Discussion since the 1990s has focused on sites along or east of the Tigris. Wall-Romana (1990) suggested a location near the confluence of the Diyala River with the Tigris, and more specifically Tell Muhammad (Tell Mohammad, possibly Diniktum) in the south-eastern suburbs of Baghdad as the likeliest candidate for Akkad, although admitting that no remains datable to the Akkadian period had been found at the site. Excavations found remains dating to the Isin-Larsa, Old Babylonian, and Kassite periods.
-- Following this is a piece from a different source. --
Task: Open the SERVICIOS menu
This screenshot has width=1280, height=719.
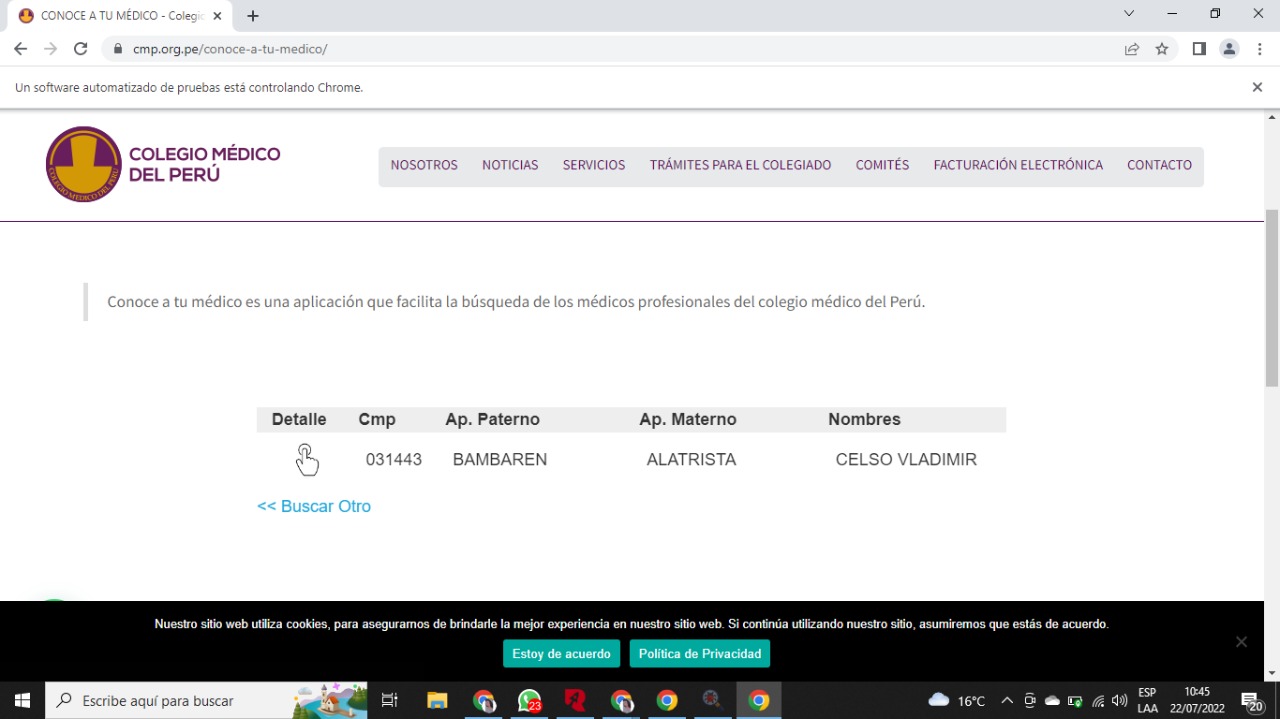Action: tap(594, 165)
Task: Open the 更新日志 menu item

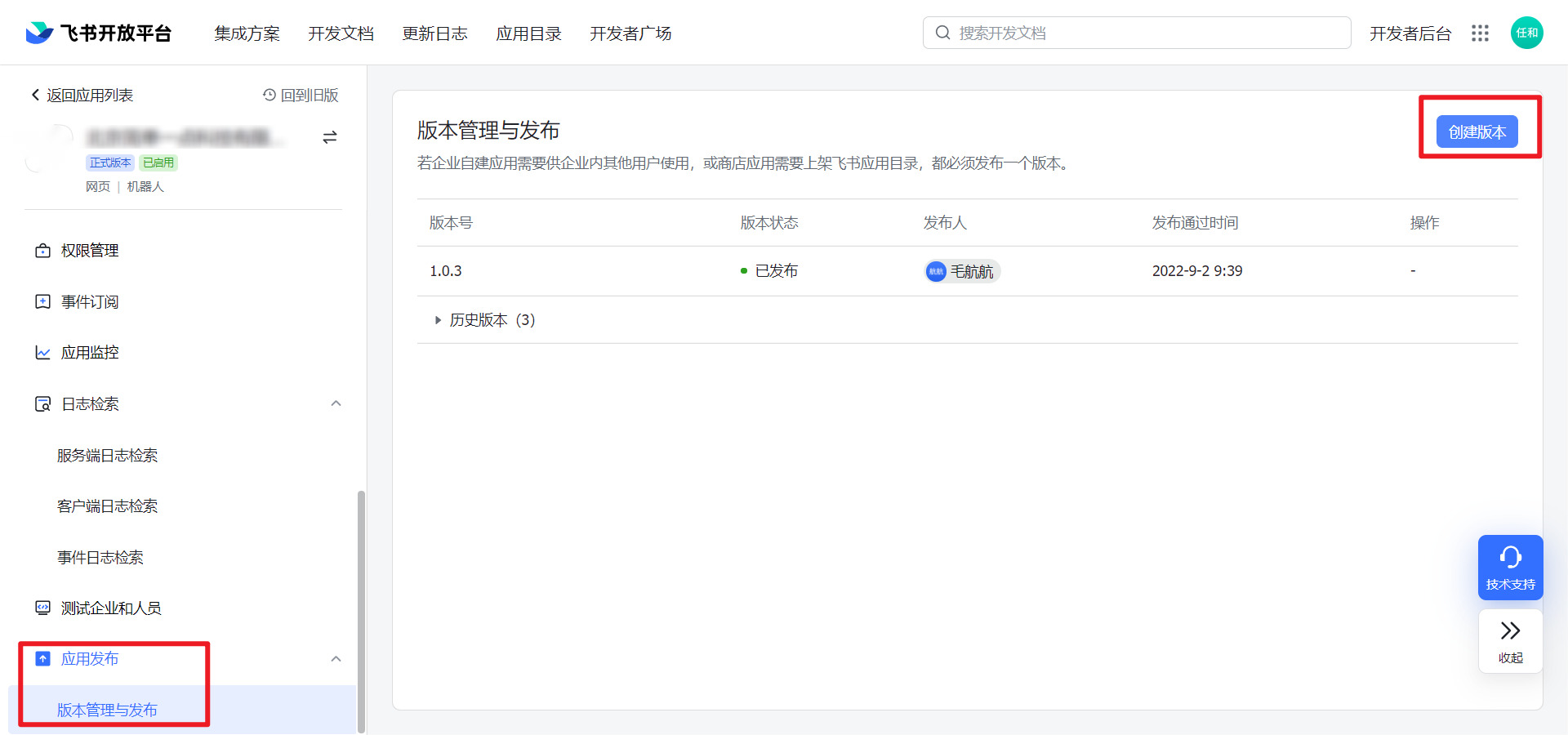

Sallaberger and Westenholz (1999) suggested a location close to the confluence of the ʿAdhaim river east of Samarra (at or near Dhuluiya). Similarly, Reade (2002) suggested a site in this vicinity, by Qādisiyyah, based on a fragment of an Old Akkadian statue (now in the British Museum) found there. This had been suggested much earlier by Lane.
Based on an Old Babylonian period itinerary from Mari, Akkad would be on the Tigris just downstream of the current city of Baghdad. Mari documents also indicate that Akkad is sited at a river crossing.
An Old Babylonian prisoner record from the time of Rīm-Anum of Uruk in the 18th century BC implies that Akkad is in the area of Eshnunna, in the Diyala Valley north-west of Sumer proper. It has also been suggested that Akkad was under the control of Eshnunna in that period. It is also known that the rulers of Eshnunna continued cult activities in the city of Akkad.
Khalid al-Admi proposed, based on a kudurru dating to the time of Kassite ruler Marduk-nadin-ahhe (1095–1078 BC), with an earlier one dated to the reign of Nebuchadnezzar I (1121–1100 BC), that Akkad had been renamed sometime in the 2nd millennium. The suggestion from the kuduru is that the name would be Dur-Sharru-Kin, which is not to be confused with the one built by the Neo-Assyrians in the 8th century BC. The location would be "on the bank of the river Nish-Gatti in the district of Milikku". The most likely site would be Dur-Rimush (Tell el-Mjelaat).
On the Kassite Land grant to Marduk-apla-iddina I by Meli-Shipak II (1186–1172 BC) the recipient is given land in communal land of the city of Agade located around the settlement of Tamakku adjacent to the Nar Sarri (Canal of the King) in Bīt-Piri’-Amurru, north of the "land of Istar-Agade" and east of KIbati canal.